── INPUT FOR THIS TASK
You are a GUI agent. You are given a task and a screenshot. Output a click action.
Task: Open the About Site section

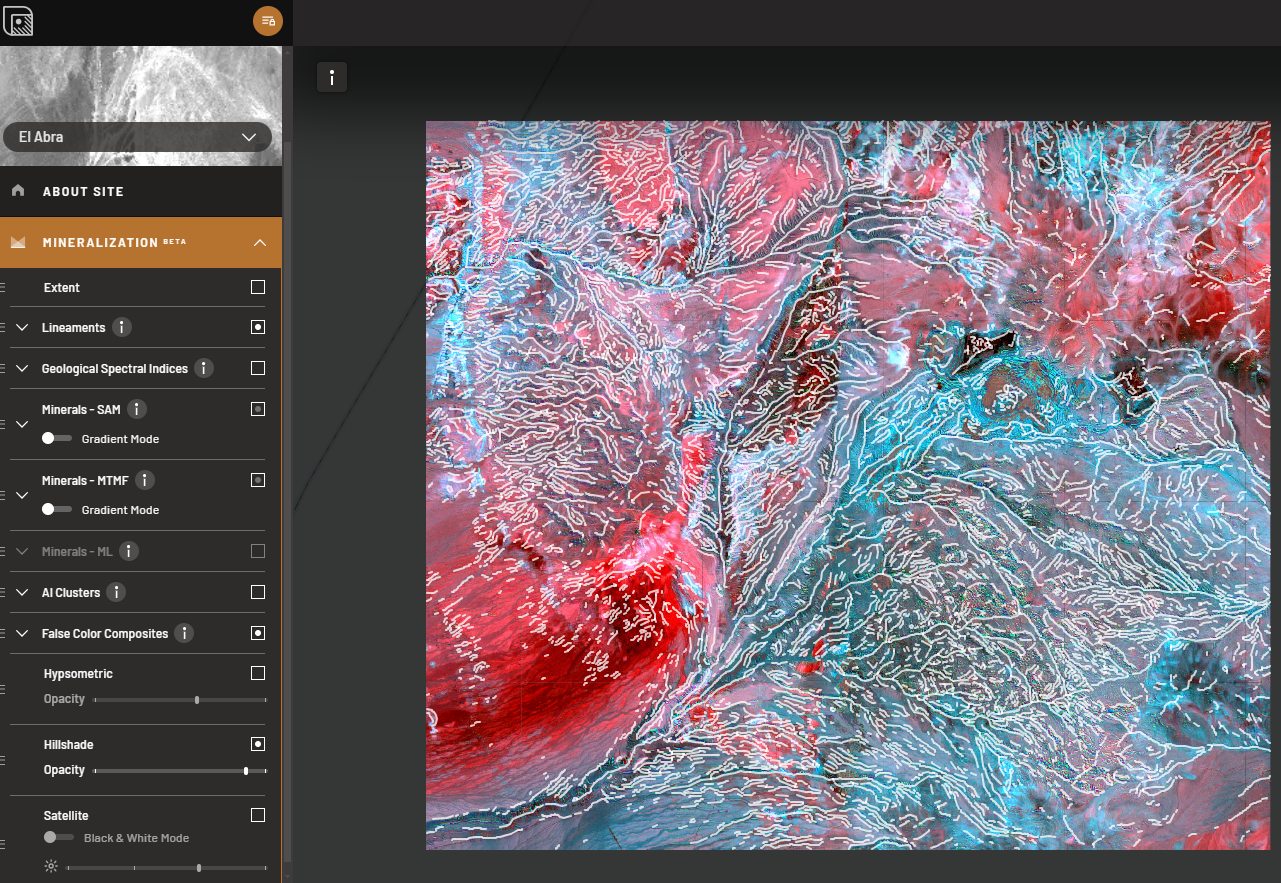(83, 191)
────
── INPUT FOR THIS TASK
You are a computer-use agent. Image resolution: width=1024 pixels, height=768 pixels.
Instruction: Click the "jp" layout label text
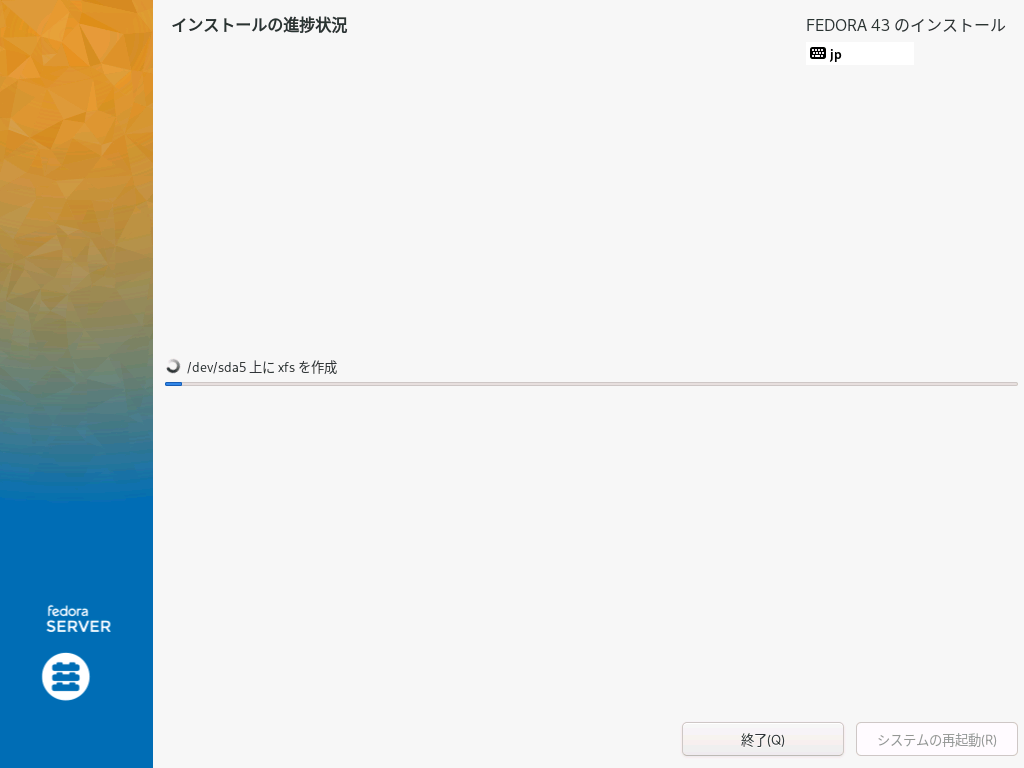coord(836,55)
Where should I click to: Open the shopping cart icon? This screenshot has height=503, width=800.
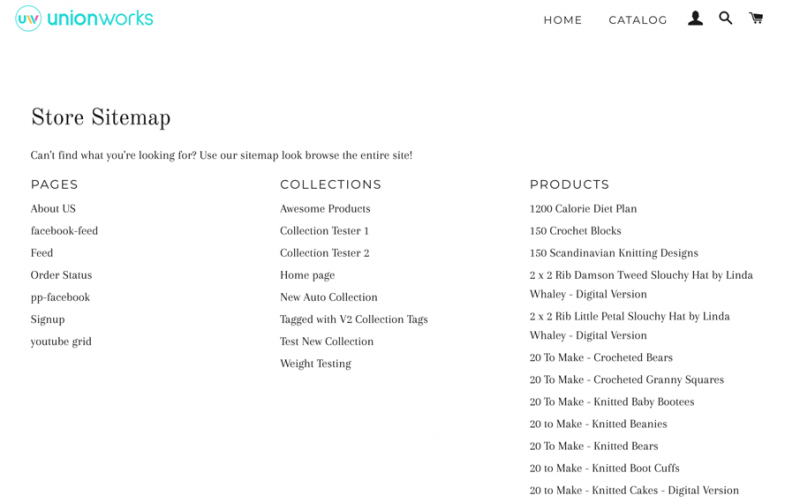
────
── INPUT FOR THIS TASK
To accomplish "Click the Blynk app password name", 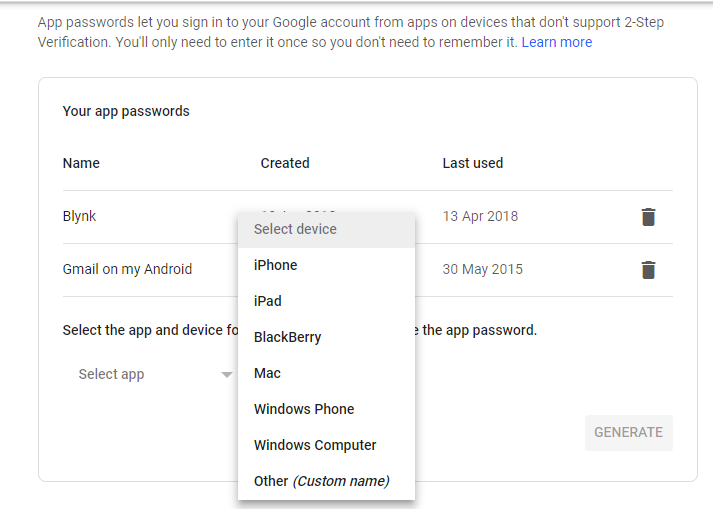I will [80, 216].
────
## WHAT YOU ARE ASKED TO DO
Reproduce the lines starting at the one containing "You are a computer-use" and ending at the one containing "Where should I", leaving out the pictures.

## RESULT OF THE EXERCISE
You are a computer-use agent. Image resolution: width=1024 pixels, height=768 pixels.
Instruction: Click the "jp" layout label text
coord(836,55)
Where should I click to: Open the shopping cart icon? This screenshot has height=503, width=800.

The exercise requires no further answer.